Tout en soulignant que l’apprentissage de l’usage des médias dès l’école constitue assurément une amorce de solution, l’étude conclut que le journalisme devrait avant tout disposer de moyens financiers supplémentaires.
Selon les éditeurs suisses, les résultats de cette étude sont contestables à plusieurs titres. Les éditeurs romans regrettent notamment le manque de représentativité de l’échantillon choisi, excluant de fait les magazines ainsi que la presse régionale et locale romandes. Tout en reconnaissant les récentes difficultés économiques, le président des éditeurs suisses alémaniques, Hanspeter Lebrument, indique que la presse se porte malgré tout plutôt bien sur le long terme et rappelle que tous les 8-9 ans, le secteur est en crise. Quant à la qualité du contenu des journaux suisses, elle n’a pas souffert de la baisse de la pagination. « D’ailleurs, aussi bien les autorités que les milieux économiques veulent embaucher nos journalistes : c’est bien la preuve qu’ils font du bon travail », ajoute Hanspeter Lebrument, considérant que le niveau des journalistes en Suisse s’est même amélioré au fil des années. Les éditeurs défendent également la presse gratuite parce que le nombre de ses titres est désormais stabilisé et qu’elle a permis de ramener une partie de la population à la lecture des journaux. En outre, la diversité des supports médiatiques est donc largement suffisante en Suisse, selon les éditeurs, pour que chacun puisse donner son avis. Enfin, accusé de publier essentiellement des dépêches d’agences, le rédacteur en chef du journal gratuit, 20 Minuten, regrette que les rédacteurs de l’étude ignorent que sa rédaction emploie près de 150 collaborateurs.
Le syndicat des journalistes Impressum partage, quant à lui, les conclusions des chercheurs sur les conséquences de la baisse des effectifs au sein des entreprises, à la fois sur la qualité, la diversité, l’indépendance rédactionnelle et la crédibilité des médias. La gratuité de la presse est jugée « problématique » par les journalistes.
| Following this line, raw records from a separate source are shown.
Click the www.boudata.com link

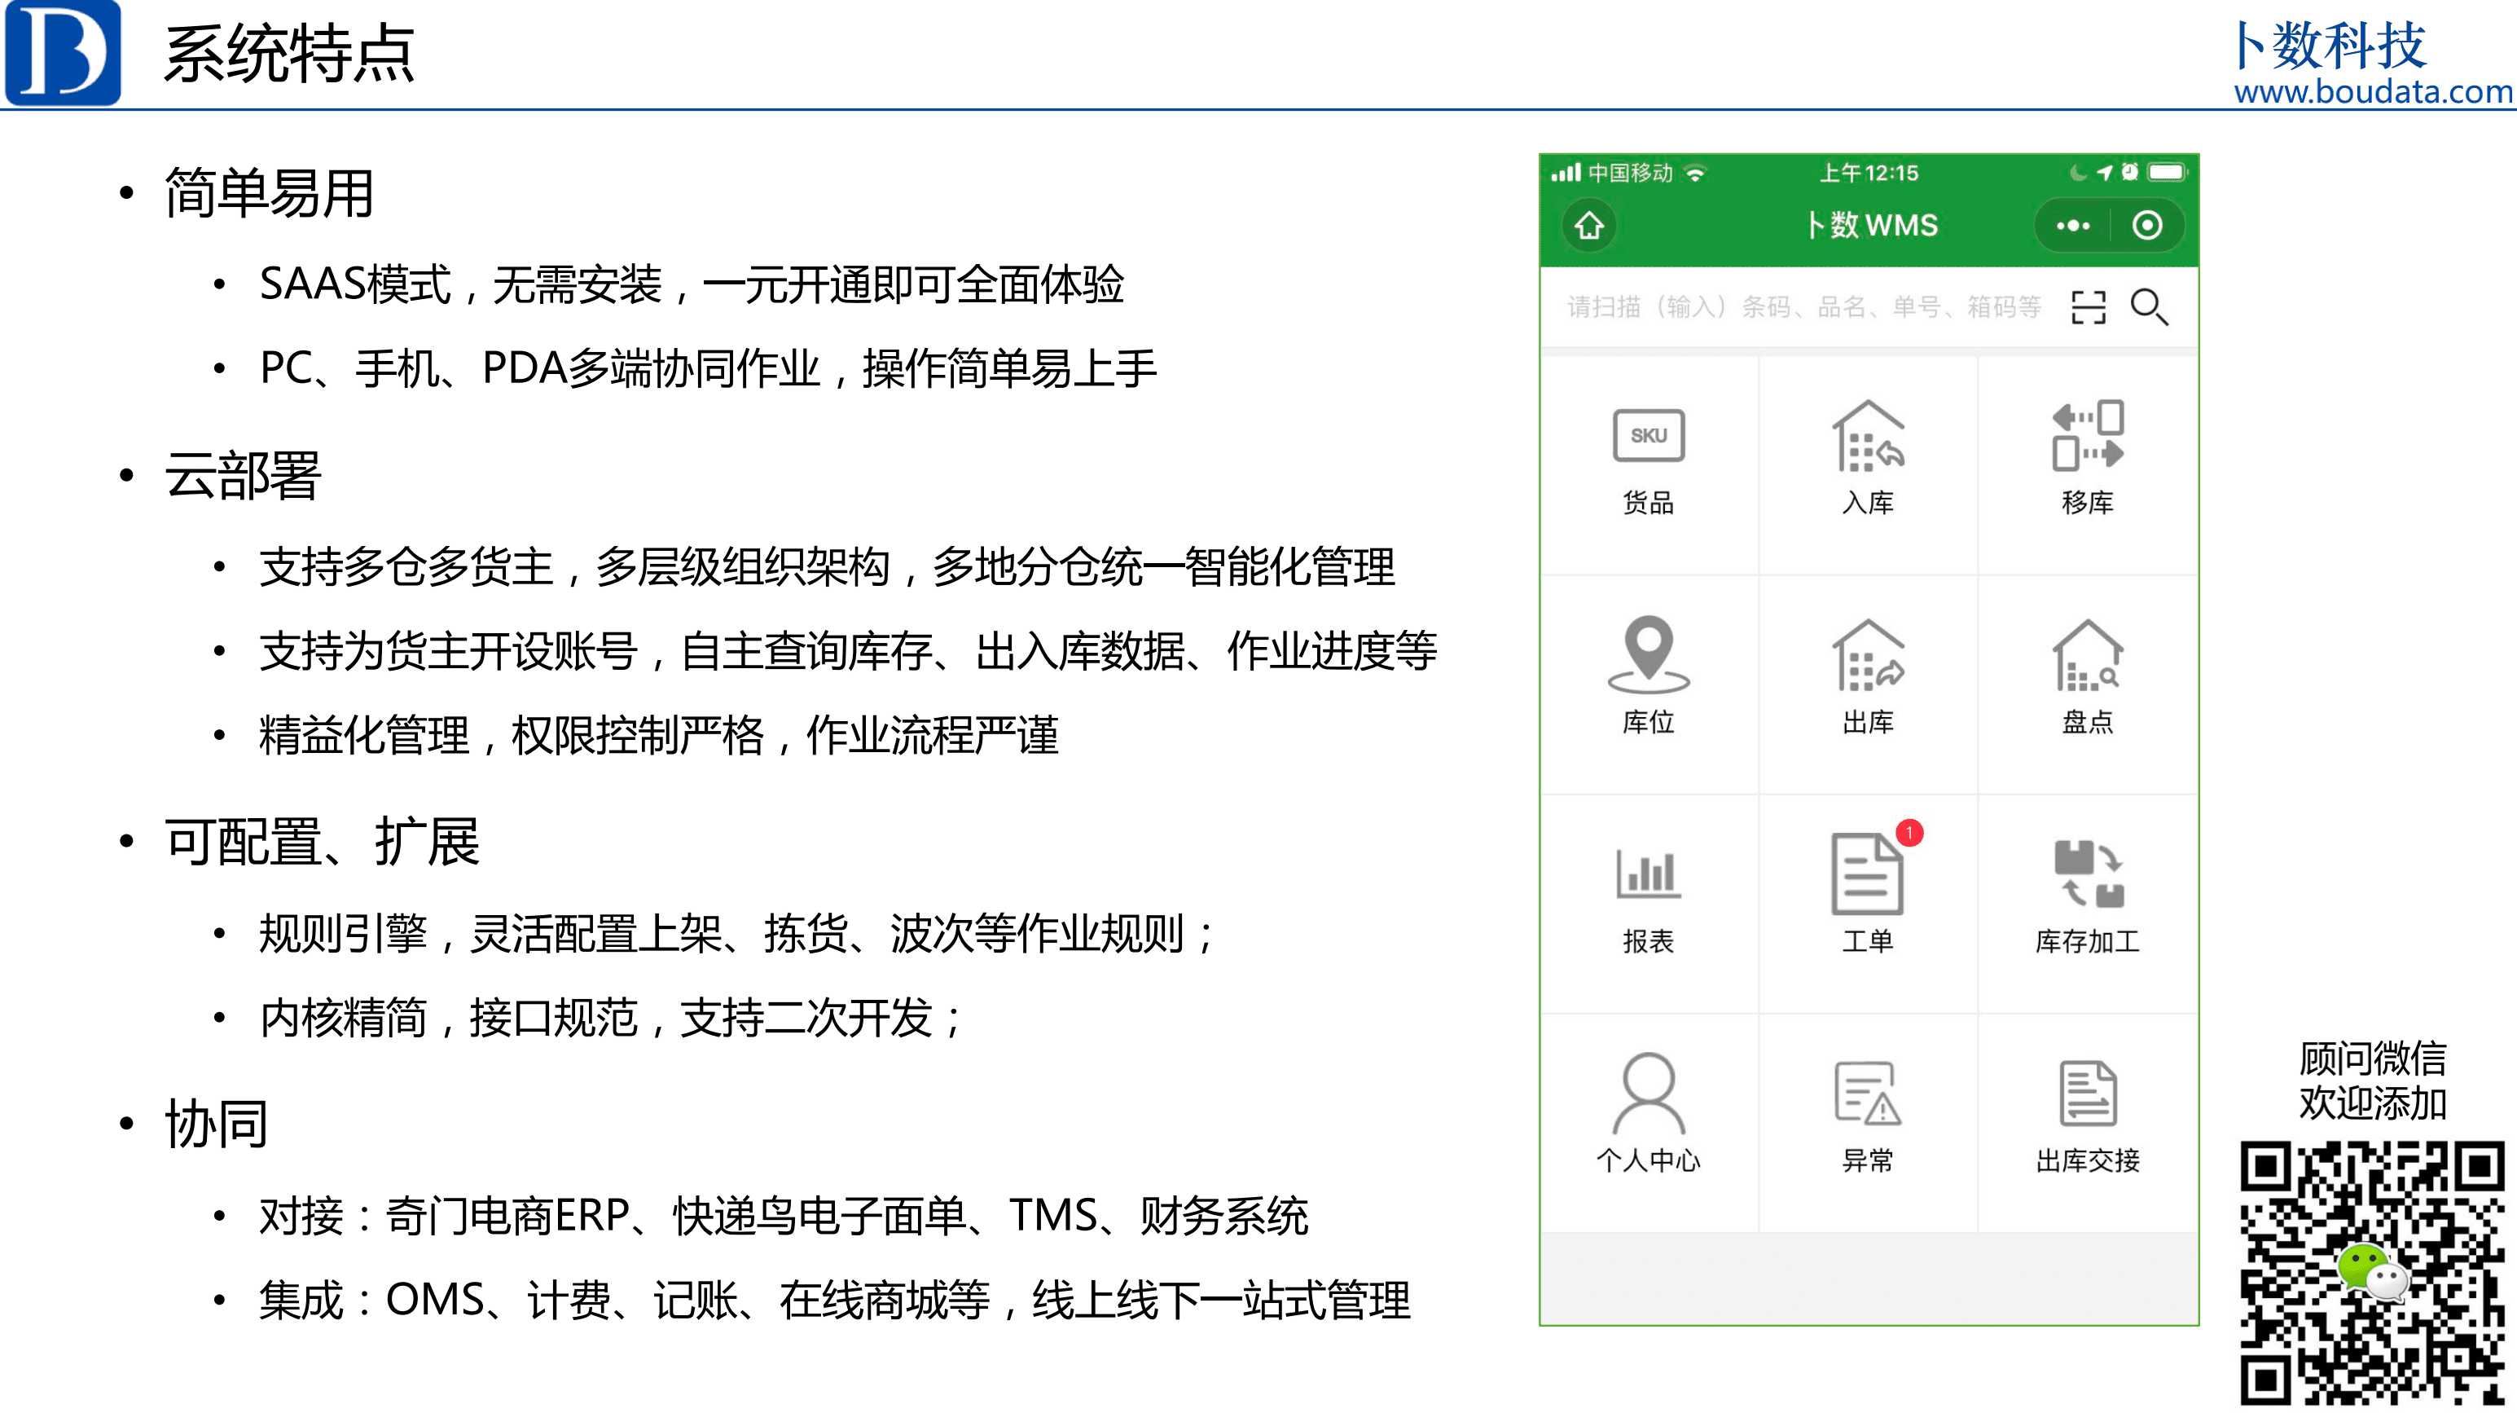(2372, 91)
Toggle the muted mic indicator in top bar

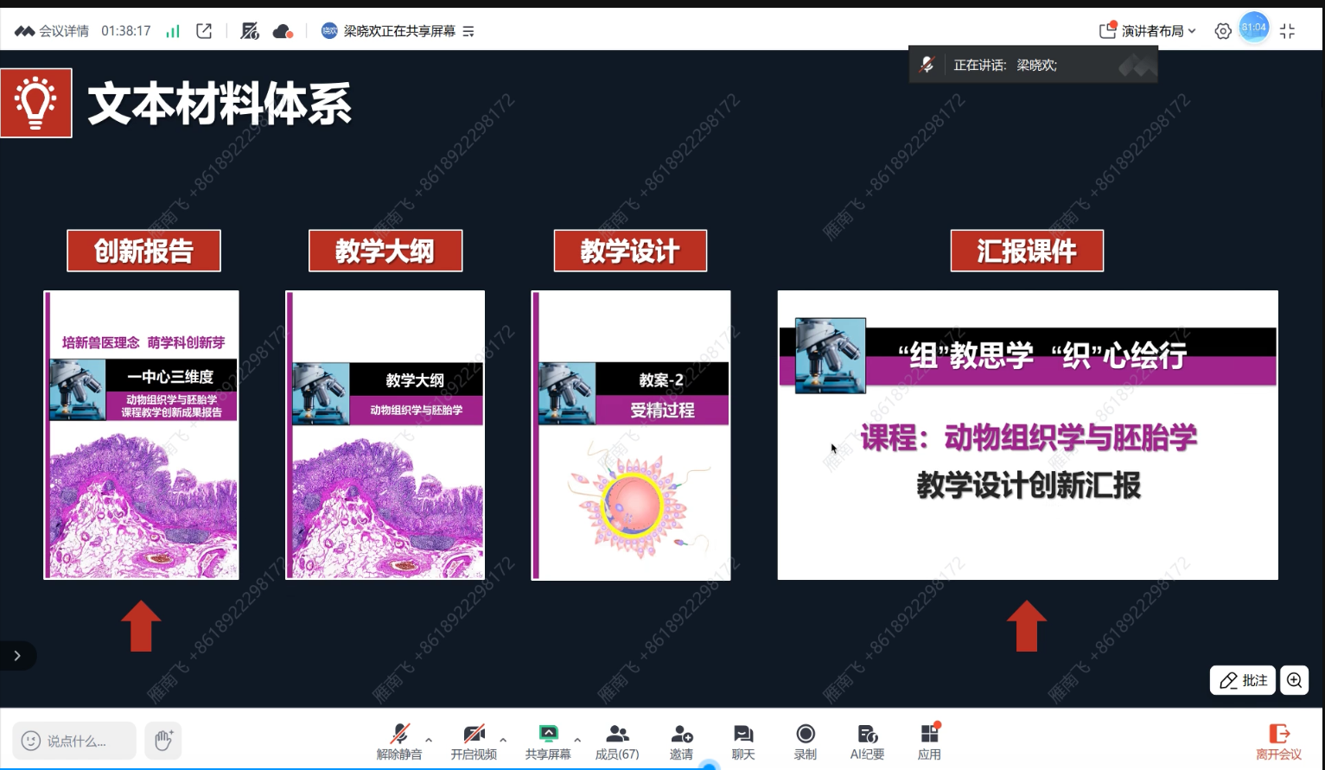tap(249, 30)
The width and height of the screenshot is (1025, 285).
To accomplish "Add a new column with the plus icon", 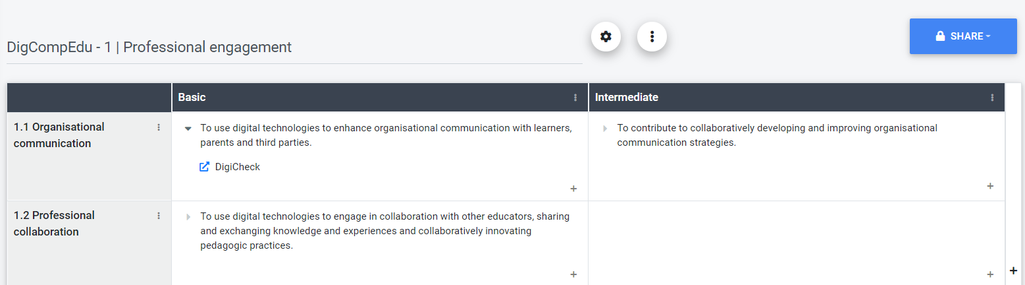I will click(1013, 270).
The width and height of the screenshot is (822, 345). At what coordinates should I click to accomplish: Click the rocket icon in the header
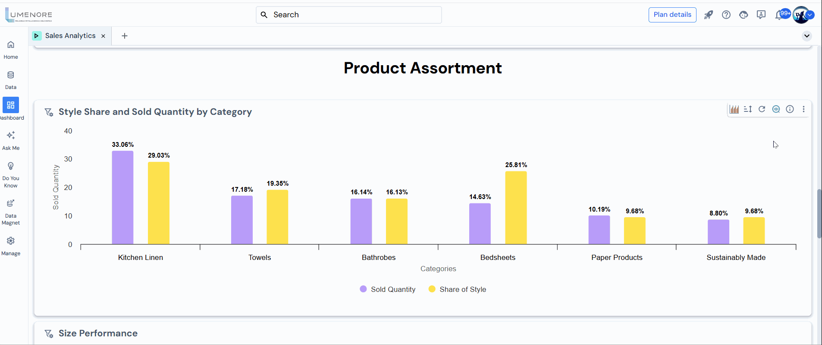coord(709,15)
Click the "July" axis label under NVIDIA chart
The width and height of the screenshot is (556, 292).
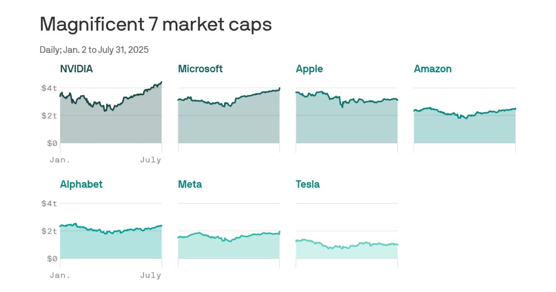pos(151,160)
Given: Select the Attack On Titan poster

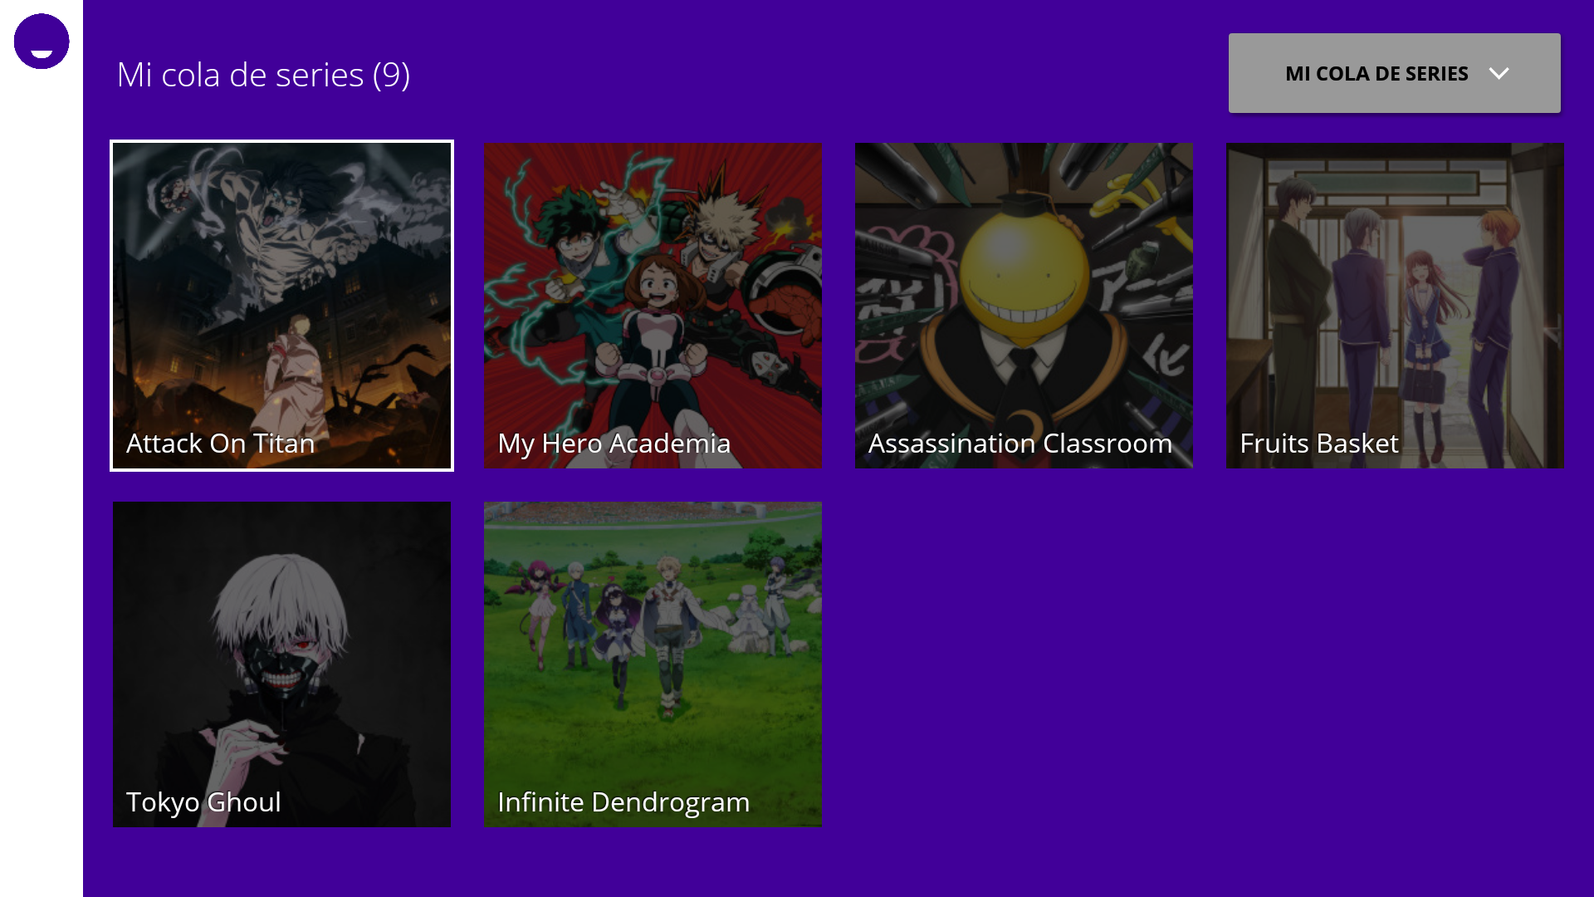Looking at the screenshot, I should (281, 305).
Si le travail des universitaires de Zurich peut sans nul doute ne pas rencontrer un écho favorable chez les éditeurs, il montre néanmoins la persistance des divergences profondes quant au rôle tenu par les médias dans nos démocraties et il a tout le moins le mérite de s’interroger à nouveau sur un phénomène qui dépasse largement les frontières de la Suisse.
Source :
- « Etude sur les médias », département de recherche Public et société, université de Zurich, août 2010, in Presse Suisse-Info, Association de la presse suisse romande, n°164, novembre 2010.